Pleas for greater self-reliance are sometimes used as code for shrinking government and cutting back aid to the needy. That’s not the kind of tough love I propose. Government has become a huge, self-perpetuating industry that will function in its fractious, maddening way no matter what you or I do. If we spent as much time and effort building personal self-reliance as we do complaining about government, it would probably amount to a potent economic stimulus program dwarfing anything policymakers could dream up.
Here’s how individuals can build their own economic self-reliance. Start by doing a “dependency audit” evaluating all the institutions you’re dependent on. Some you can’t do much about — you get power from the local utility, for instance, and it makes no sense to generate your own power. You may discover, however, that you’re dependent on borrowed money to finance everyday things, including many you don't really need. If so, you’ve outsourced your personal prosperity to lenders that regard you as nothing more than an account number in a computer system.
Your livelihood may depend on a big company that could axe your entire division tomorrow. Do you have a backup plan? Or two? If you’re a homeowner or typical worker, you may not even realize that you depend on a bevy of tax breaks such as the mortgage-interest deduction and the deductibility of employer-provided health insurance that could become endangered in a few years when Washington starts to run short of cash (which simple math dictates it will).
'Good for the economy'
Maybe it’s OK with you that others control your economic destiny. It’s not OK with me, which is why I wrote Liberty for All in the first place. Part of the economic miracle that followed World War II in the United States was a massive amount of consumer spending premised on the belief that owning more stuff made your life better. Marketers convinced us that buying a home, two cars and a front-loading washing machine was “the American Dream.” The financial industry pitched in by finding endless new ways to buy nearly everything on credit. Two-thirds of U.S. GDP today comes from consumer spending, a factoid repeated constantly in the financial press as if this is normal and virtuous.
Policymakers love to remind us that it’s “good for the economy” when Americans spend nearly everything they earn.
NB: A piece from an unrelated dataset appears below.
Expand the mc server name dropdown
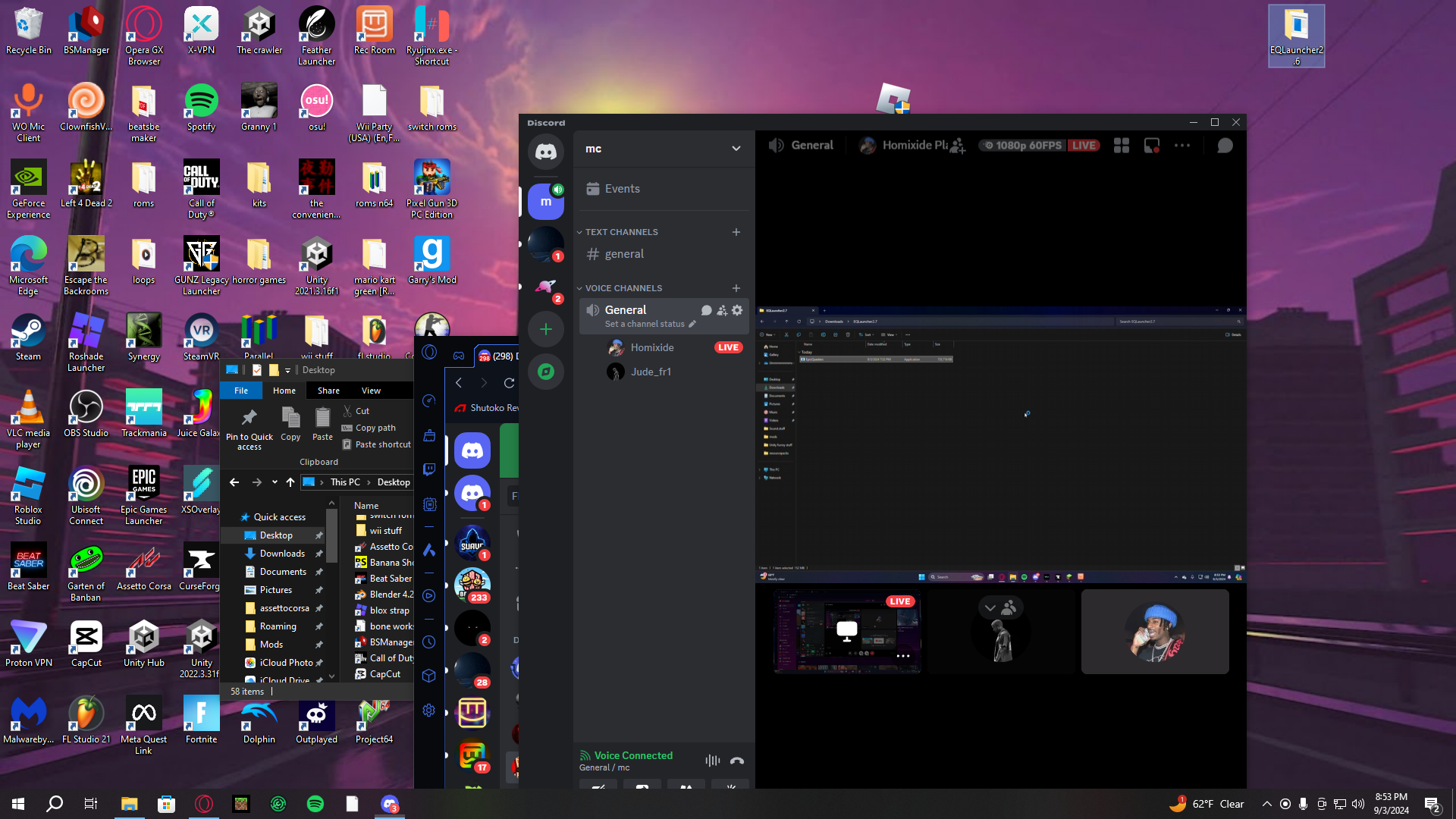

But with the wealth gap widening and the wall between haves and have-nots getting higher, what’s good for the economy can be very bad for many of the people who make up that very same economy. Nobody, however, tells you to spend as little as possible, save 50% of your income and buy everything you must have with cash, though some people would undoubtedly be better off if they followed such guidelines.
Building economic self-reliance doesn’t have to require dramatic lifestyle changes. Emerging strains of consumers known as minimalists, essentialists, life hackers and declutterers look for ways to rid their lives of needless stuff while spending only on things that truly improve their lives — a list that can get pretty short once we wean ourselves from the buzz of buying. Making shrewd choices about the kind of education you pay for and the skills you keep adding to your resume can give anybody added leverage in the constant tug-of- war between employers and workers, a move that makes you somebody employers need, instead of the other way around. Liberty for All describes dozens of other things many people can do to take (or retake) control of their financial lives.
Simply accepting the full burden of self-improvement -- instead of assuming the government or the company or somebody else should point you toward prosperity, and maybe chauffer you there -- can be a remarkably liberating way to reclaim financial independence. Your financial destiny is too important to entrust to somebody else — especially those jokers in Washington.